- Problem statement
Give back the entries verbatim.

---------- Available records ----------

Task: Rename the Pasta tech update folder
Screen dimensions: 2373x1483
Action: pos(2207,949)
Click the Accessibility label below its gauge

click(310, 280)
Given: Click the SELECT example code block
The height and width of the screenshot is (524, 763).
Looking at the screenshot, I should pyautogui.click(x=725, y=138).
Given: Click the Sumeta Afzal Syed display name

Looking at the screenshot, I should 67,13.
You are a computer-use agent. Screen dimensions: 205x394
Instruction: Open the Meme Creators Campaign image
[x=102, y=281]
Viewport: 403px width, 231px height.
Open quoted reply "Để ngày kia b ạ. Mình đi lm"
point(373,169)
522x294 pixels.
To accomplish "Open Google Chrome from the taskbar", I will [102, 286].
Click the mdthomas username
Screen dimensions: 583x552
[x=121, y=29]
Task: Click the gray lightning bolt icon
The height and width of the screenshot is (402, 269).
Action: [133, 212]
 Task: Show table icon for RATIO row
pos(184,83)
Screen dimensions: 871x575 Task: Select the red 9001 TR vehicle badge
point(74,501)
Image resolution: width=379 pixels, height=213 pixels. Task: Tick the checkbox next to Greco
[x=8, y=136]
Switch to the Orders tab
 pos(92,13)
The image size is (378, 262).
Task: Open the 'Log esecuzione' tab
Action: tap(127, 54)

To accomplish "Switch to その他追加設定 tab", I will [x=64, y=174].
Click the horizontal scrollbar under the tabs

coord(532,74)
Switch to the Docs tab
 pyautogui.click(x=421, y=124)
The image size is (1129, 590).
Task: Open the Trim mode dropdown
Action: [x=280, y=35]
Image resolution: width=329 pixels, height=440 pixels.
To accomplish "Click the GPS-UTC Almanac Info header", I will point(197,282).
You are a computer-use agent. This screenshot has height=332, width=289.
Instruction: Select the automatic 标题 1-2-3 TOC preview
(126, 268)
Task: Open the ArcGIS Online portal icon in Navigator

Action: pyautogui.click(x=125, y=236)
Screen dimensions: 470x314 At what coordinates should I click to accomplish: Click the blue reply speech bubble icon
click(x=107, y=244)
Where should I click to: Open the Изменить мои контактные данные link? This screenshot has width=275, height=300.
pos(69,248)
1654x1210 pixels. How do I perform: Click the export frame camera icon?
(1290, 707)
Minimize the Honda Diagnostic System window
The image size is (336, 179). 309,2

----------

- Answer space
Task: Rename the Pasta tech update folder
Screen dimensions: 2373x1483
Action: pos(2207,949)
Click the Accessibility label below its gauge

click(310, 280)
Given: Click the SELECT example code block
The height and width of the screenshot is (524, 763).
Looking at the screenshot, I should pyautogui.click(x=725, y=138).
Given: Click the Sumeta Afzal Syed display name

Looking at the screenshot, I should 67,13.
You are a computer-use agent. Screen dimensions: 205x394
Instruction: Open the Meme Creators Campaign image
[x=102, y=281]
Viewport: 403px width, 231px height.
Open quoted reply "Để ngày kia b ạ. Mình đi lm"
point(373,169)
522x294 pixels.
To accomplish "Open Google Chrome from the taskbar", I will [102, 286].
Click the mdthomas username
Screen dimensions: 583x552
[x=121, y=29]
Task: Click the gray lightning bolt icon
The height and width of the screenshot is (402, 269).
Action: [133, 212]
 Task: Show table icon for RATIO row
pos(184,83)
Screen dimensions: 871x575 Task: Select the red 9001 TR vehicle badge
point(74,501)
Image resolution: width=379 pixels, height=213 pixels. Task: Tick the checkbox next to Greco
[x=8, y=136]
Switch to the Orders tab
 pos(92,13)
The image size is (378, 262).
Task: Open the 'Log esecuzione' tab
Action: tap(127, 54)

To accomplish "Switch to その他追加設定 tab", I will [x=64, y=174].
Click the horizontal scrollbar under the tabs

coord(532,74)
Switch to the Docs tab
 pyautogui.click(x=421, y=124)
The image size is (1129, 590).
Task: Open the Trim mode dropdown
Action: [x=280, y=35]
Image resolution: width=329 pixels, height=440 pixels.
To accomplish "Click the GPS-UTC Almanac Info header", I will point(197,282).
You are a computer-use agent. This screenshot has height=332, width=289.
Instruction: Select the automatic 标题 1-2-3 TOC preview
(126, 268)
Task: Open the ArcGIS Online portal icon in Navigator

Action: pyautogui.click(x=125, y=236)
Screen dimensions: 470x314 At what coordinates should I click to accomplish: Click the blue reply speech bubble icon
click(x=107, y=244)
Where should I click to: Open the Изменить мои контактные данные link? This screenshot has width=275, height=300.
pos(69,248)
1654x1210 pixels. How do I perform: Click the export frame camera icon?
(1290, 707)
Minimize the Honda Diagnostic System window
The image size is (336, 179). 309,2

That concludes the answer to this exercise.